## Activity
Below are the records; locate each line with the word "computer" and copy it.

## Records for the exercise
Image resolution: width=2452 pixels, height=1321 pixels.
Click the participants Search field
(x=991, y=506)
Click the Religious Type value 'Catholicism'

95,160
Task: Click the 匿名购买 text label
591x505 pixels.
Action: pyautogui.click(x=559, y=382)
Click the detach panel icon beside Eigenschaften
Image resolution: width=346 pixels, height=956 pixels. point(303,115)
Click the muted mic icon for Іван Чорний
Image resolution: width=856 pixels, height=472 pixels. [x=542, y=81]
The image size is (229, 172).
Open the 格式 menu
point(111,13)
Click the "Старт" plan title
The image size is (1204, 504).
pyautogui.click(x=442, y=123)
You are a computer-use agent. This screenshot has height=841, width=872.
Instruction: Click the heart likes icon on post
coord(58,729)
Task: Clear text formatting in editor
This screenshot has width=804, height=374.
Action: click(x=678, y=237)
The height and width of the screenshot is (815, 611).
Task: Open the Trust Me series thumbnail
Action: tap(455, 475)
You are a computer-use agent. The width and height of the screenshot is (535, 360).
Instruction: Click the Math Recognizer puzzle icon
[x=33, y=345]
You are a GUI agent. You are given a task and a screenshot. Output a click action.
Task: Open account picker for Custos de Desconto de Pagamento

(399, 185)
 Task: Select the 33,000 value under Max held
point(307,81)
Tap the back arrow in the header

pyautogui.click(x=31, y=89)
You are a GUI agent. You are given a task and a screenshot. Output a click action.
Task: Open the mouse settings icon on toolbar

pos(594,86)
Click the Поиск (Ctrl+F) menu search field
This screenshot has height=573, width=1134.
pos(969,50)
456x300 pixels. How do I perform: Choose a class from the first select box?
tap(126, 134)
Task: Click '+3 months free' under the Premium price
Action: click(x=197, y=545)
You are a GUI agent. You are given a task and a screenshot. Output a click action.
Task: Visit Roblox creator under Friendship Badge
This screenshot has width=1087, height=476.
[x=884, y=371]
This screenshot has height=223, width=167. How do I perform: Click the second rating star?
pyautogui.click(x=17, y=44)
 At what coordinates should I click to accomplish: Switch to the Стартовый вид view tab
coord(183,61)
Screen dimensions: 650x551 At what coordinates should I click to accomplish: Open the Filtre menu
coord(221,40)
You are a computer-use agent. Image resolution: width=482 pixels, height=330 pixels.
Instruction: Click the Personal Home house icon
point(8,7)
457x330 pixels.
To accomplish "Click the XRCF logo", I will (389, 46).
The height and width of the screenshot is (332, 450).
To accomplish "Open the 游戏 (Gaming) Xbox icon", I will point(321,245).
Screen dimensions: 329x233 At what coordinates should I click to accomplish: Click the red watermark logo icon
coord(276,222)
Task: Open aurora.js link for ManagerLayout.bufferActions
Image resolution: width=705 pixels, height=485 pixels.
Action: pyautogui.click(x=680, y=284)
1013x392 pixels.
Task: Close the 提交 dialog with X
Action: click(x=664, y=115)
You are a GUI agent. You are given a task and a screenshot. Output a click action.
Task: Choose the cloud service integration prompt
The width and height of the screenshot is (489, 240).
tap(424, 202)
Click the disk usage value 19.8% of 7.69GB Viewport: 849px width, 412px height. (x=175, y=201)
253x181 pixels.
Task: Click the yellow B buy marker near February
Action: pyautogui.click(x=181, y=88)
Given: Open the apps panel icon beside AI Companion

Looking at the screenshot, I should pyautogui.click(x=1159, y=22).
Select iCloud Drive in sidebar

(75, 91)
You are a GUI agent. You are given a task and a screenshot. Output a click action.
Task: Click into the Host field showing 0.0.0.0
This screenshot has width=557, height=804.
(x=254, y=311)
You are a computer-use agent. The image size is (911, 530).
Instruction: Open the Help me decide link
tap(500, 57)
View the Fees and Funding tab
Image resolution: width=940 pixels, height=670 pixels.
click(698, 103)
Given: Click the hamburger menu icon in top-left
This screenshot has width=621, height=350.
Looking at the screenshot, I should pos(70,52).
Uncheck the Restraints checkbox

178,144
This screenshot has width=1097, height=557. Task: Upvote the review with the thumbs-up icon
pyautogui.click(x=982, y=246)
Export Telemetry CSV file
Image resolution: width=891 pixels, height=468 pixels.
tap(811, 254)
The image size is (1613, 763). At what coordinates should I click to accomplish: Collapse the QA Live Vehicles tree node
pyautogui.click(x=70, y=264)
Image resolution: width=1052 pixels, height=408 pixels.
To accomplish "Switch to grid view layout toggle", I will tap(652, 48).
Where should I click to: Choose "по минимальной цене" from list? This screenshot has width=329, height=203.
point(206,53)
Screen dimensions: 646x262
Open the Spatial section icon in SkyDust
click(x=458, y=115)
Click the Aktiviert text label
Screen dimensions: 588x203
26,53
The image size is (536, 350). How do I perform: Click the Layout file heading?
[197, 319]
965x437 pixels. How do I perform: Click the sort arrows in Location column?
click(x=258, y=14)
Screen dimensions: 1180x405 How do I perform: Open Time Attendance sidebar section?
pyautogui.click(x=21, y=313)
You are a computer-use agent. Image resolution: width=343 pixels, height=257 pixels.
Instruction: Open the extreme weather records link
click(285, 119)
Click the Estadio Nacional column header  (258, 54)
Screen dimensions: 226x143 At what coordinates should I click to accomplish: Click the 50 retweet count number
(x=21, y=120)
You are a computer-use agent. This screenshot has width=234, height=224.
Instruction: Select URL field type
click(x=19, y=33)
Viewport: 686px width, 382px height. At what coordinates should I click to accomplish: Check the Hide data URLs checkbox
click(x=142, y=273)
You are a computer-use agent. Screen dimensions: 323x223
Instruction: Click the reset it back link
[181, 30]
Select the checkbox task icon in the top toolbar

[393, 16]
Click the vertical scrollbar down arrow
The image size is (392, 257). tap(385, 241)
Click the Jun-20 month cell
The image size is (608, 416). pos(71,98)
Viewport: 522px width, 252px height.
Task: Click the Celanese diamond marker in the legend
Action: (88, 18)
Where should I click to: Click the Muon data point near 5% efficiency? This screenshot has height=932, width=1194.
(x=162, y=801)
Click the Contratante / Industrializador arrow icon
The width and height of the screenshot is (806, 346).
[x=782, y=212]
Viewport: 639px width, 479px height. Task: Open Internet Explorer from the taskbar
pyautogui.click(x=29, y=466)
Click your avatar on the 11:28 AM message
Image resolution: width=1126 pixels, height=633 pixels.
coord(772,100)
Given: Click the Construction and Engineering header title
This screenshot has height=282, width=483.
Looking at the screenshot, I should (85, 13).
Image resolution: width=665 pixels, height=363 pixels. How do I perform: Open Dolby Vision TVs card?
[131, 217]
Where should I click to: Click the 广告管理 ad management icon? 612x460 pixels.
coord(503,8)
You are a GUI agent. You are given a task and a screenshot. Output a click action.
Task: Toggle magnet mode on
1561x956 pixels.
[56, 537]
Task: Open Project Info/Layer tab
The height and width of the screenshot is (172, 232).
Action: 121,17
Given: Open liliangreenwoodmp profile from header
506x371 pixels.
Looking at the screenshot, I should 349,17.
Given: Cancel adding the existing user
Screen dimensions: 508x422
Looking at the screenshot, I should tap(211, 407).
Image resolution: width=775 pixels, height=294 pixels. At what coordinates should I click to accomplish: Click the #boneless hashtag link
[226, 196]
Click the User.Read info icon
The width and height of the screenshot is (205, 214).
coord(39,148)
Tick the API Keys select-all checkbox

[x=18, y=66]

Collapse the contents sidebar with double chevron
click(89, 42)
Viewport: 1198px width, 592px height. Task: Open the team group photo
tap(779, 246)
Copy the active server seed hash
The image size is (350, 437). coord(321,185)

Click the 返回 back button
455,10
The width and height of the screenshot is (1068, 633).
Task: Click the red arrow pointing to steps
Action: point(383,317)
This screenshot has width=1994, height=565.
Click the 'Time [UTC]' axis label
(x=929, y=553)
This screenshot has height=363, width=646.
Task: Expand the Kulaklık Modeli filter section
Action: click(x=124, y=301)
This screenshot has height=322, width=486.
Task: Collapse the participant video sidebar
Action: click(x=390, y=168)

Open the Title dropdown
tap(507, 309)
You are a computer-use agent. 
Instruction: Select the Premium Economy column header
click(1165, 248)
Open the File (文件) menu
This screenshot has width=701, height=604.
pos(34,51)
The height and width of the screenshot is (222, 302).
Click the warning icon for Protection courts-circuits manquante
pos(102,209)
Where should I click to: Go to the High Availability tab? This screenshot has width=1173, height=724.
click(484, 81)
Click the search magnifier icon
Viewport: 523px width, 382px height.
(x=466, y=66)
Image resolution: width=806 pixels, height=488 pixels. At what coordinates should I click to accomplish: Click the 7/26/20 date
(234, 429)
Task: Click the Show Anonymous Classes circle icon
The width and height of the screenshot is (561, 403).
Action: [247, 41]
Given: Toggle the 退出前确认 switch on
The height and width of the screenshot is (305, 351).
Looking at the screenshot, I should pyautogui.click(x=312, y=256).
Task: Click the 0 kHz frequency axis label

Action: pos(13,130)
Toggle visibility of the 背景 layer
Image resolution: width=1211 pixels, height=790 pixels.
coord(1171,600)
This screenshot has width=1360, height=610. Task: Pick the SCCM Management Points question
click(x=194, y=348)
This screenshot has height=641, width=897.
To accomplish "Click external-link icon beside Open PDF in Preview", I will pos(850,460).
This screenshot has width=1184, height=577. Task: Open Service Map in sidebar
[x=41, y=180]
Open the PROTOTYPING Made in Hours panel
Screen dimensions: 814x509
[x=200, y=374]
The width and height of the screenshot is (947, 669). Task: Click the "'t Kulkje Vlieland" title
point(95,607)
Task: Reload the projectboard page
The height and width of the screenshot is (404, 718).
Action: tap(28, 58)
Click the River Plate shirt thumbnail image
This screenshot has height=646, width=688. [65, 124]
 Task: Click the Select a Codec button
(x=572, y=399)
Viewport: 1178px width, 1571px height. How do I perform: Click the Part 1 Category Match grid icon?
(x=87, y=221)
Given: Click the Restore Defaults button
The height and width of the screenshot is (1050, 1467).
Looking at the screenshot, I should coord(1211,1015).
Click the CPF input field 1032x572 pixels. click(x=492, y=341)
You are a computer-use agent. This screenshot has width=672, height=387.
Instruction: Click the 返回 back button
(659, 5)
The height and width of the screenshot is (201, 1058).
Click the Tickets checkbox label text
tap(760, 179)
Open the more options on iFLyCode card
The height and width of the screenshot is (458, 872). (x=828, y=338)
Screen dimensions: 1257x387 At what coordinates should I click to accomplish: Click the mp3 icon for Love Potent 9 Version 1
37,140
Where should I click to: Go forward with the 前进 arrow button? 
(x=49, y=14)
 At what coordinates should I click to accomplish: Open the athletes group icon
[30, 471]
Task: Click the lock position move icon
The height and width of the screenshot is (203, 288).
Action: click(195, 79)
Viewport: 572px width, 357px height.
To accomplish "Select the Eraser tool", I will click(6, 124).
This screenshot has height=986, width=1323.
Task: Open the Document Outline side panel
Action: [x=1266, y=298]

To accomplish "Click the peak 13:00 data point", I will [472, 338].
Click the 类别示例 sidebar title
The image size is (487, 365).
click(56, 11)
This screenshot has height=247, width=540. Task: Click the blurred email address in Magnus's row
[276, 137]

## Solution for this problem
You are a computer-use agent. This screenshot has height=841, width=872.
You are a computer-use agent. The width and height of the screenshot is (535, 360).
You are a computer-use agent. Image resolution: width=482 pixels, height=330 pixels.
You are a computer-use agent. The image size is (911, 530).
You are a computer-use agent. Image resolution: width=343 pixels, height=257 pixels.
You are a computer-use agent. This screenshot has width=234, height=224.
You are a computer-use agent. Screen dimensions: 323x223
You are a computer-use agent. 
You are a computer-use agent. This screenshot has width=672, height=387.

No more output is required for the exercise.